In the process of doing so, we revisited and revised what I like to call “The Clan’s Guides to Sprinklers (a.k.a. How to Stomp A Mudhole In the Backyard).”

It’ll probably be a bestseller someday if we actually get around to turning it into something other than a word-of-mouth manual to creating a 10-minute mudhole in the middle of a well-groomed lawn.

In the meantime, however, I’ll take a stab at it myself and give you the abridged version so you, your kids, and potentially grandkids are prepared for getting wet this summer.

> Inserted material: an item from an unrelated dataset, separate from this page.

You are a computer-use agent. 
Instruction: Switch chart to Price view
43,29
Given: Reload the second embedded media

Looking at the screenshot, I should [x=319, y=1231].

To begin with, you should be sure to pick a nice long hose so when you hook it up to a hydrant, you can still put the sprinkler far enough away from the house that you don’t accidentally put Mom’s flowerbeds in the line of fire.

We didn’t need previous experience to tell us that would be a poor decision on our part.

And while you’re at it, why stop at just running through the sprinkler when you could also fill a five-gallon Rubbermaid tub with water and use it as a refill tank for squirt guns? 

Using squirt guns at our house inevitably turns into a battle (with the refill tub ostensibly a squirt-free zone), but no matter how far-ranging our campaigns become, we’ll always return to reload. The heavy traffic helps turn the area around the refill tub into a second mudhole, so we can get twice the results out of one afternoon.

In fact, repeated, regular traffic over the same square footage of the backyard is our secret to efficient mudhole creation. And it works well for us because, on any given afternoon of sprinkler use, we have between four and eight kids out there getting thoroughly soaked.

For those of you with smaller numbers of siblings, children, or grandchildren to work with, getting enough traffic to tromp a decent mudhole may be more challenging, but it’s definitely doable. I suppose if necessary you could always use rubber boots for maximum stomping effect, although you lose the satisfaction of having mud squish up between your toes.

Of course, the other key to making a good mudhole is to have plenty of water. We accomplish this by dumping out the refill tub at least once (this also helps get rid of the grass clippings floating in the water) or hosing each other with the sprinkler to increase the amount of water getting on the ground.

Ultimately, it comes down to the individual mudhole makers. Use your imagination. It’s really not that difficult.